All of the data must be returned word for word.
== Segment start ==
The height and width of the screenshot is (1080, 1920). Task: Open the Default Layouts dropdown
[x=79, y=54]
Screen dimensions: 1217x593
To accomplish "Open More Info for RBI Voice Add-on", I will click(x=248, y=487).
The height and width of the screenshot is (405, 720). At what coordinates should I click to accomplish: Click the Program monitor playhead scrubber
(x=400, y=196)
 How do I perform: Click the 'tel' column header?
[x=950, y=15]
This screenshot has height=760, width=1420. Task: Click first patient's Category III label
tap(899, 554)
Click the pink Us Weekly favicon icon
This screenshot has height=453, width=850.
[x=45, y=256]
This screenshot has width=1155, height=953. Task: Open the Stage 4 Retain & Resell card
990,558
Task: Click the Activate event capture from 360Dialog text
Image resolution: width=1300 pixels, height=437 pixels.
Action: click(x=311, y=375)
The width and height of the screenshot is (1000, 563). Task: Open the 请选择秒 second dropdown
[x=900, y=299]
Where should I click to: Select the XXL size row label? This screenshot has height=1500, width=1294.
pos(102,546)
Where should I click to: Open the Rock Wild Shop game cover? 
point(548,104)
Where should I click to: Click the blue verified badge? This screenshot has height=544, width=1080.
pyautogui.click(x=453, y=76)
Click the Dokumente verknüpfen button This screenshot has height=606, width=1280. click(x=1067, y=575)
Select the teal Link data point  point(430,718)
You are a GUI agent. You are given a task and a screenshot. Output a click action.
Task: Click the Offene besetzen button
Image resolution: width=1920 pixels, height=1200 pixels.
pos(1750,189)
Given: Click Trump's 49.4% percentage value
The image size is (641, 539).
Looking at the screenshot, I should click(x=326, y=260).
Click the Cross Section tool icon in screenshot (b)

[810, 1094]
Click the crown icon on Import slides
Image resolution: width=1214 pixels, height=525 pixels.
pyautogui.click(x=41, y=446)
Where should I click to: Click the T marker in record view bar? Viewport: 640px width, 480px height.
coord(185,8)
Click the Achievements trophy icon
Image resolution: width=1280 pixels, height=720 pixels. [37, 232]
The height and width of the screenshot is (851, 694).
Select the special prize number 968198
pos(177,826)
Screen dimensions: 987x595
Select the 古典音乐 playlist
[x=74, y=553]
== Segment end ==
Answer area
The height and width of the screenshot is (1080, 1920). Task: Open the Default Layouts dropdown
[x=79, y=54]
Screen dimensions: 1217x593
To accomplish "Open More Info for RBI Voice Add-on", I will click(x=248, y=487).
The height and width of the screenshot is (405, 720). At what coordinates should I click to accomplish: Click the Program monitor playhead scrubber
(x=400, y=196)
 How do I perform: Click the 'tel' column header?
[x=950, y=15]
This screenshot has height=760, width=1420. Task: Click first patient's Category III label
tap(899, 554)
Click the pink Us Weekly favicon icon
This screenshot has height=453, width=850.
[x=45, y=256]
This screenshot has width=1155, height=953. Task: Open the Stage 4 Retain & Resell card
990,558
Task: Click the Activate event capture from 360Dialog text
Image resolution: width=1300 pixels, height=437 pixels.
Action: click(x=311, y=375)
The width and height of the screenshot is (1000, 563). Task: Open the 请选择秒 second dropdown
[x=900, y=299]
Where should I click to: Select the XXL size row label? This screenshot has height=1500, width=1294.
pos(102,546)
Where should I click to: Open the Rock Wild Shop game cover? 
point(548,104)
Where should I click to: Click the blue verified badge? This screenshot has height=544, width=1080.
pyautogui.click(x=453, y=76)
Click the Dokumente verknüpfen button This screenshot has height=606, width=1280. click(x=1067, y=575)
Select the teal Link data point  point(430,718)
You are a GUI agent. You are given a task and a screenshot. Output a click action.
Task: Click the Offene besetzen button
Image resolution: width=1920 pixels, height=1200 pixels.
pos(1750,189)
Given: Click Trump's 49.4% percentage value
The image size is (641, 539).
Looking at the screenshot, I should click(x=326, y=260).
Click the Cross Section tool icon in screenshot (b)

[810, 1094]
Click the crown icon on Import slides
Image resolution: width=1214 pixels, height=525 pixels.
pyautogui.click(x=41, y=446)
Where should I click to: Click the T marker in record view bar? Viewport: 640px width, 480px height.
coord(185,8)
Click the Achievements trophy icon
Image resolution: width=1280 pixels, height=720 pixels. [37, 232]
The height and width of the screenshot is (851, 694).
Select the special prize number 968198
pos(177,826)
Screen dimensions: 987x595
Select the 古典音乐 playlist
[x=74, y=553]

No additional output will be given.